# Depo Provera injection



## lharding512 (May 7, 2011)

I recently went to my gynecologists for my quarterly Depo Provera injection for dysmenorrhea. During this visit the nurse practitioner came in the exam room and asked if I was there for my injection (yes) and was I having any problems (no). There was no ROS done, no medications reviewed and no PFSH done, but they billed a 99212. When I called the office to dispute the claim based on lack of medical necessity for the office visit, I was told the office visit was billed based on MDM. This makes no sense to me, the MDM was done at my yearly in July not in February when I was there for the sole purpose of an injection. Everyone I have talked to feels this was billed incorrectly. Do you feel it was correct to bill this office visit? 
Thank You
Lisa Harding


----------



## sknapp56 (May 10, 2011)

There should not have been an office visit charged. I agree the MDM was made at the prior visit.
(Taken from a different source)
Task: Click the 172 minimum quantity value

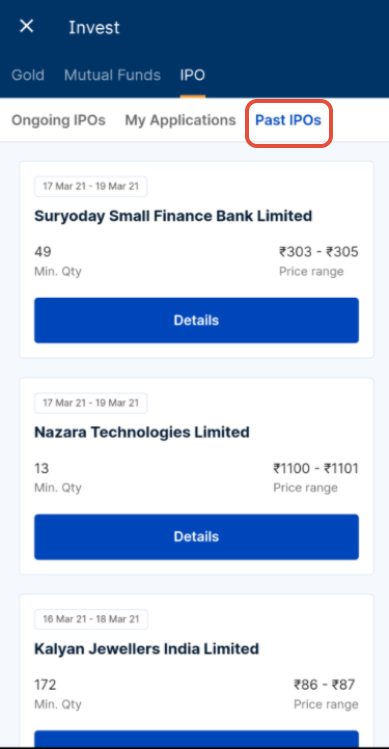Action: coord(45,685)
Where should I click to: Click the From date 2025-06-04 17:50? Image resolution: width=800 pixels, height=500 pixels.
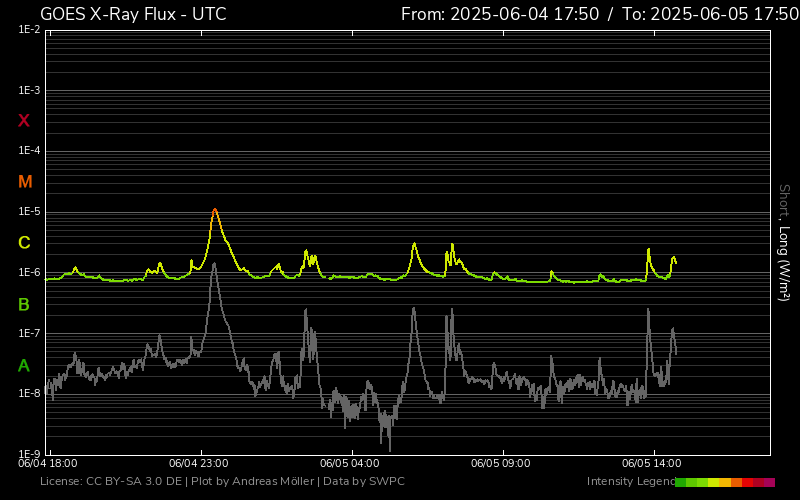500,14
I think the office where you recieved your injection should review their policy.


----------



## mitchellde (May 10, 2011)

I would dispute this as well, call your insurance company, and request a copy of the documentation for audit.


----------



## coding303 (May 12, 2011)

I agree with the people who have already responded in that there should not have been an E/M charged.  If you have already spoken to the billing office/ coding supervisor I would request documentation from the visit and contact your insurance company.  Now in the age of high-deductable insurance I check everything that shows up on my families statements and EOB's.


----------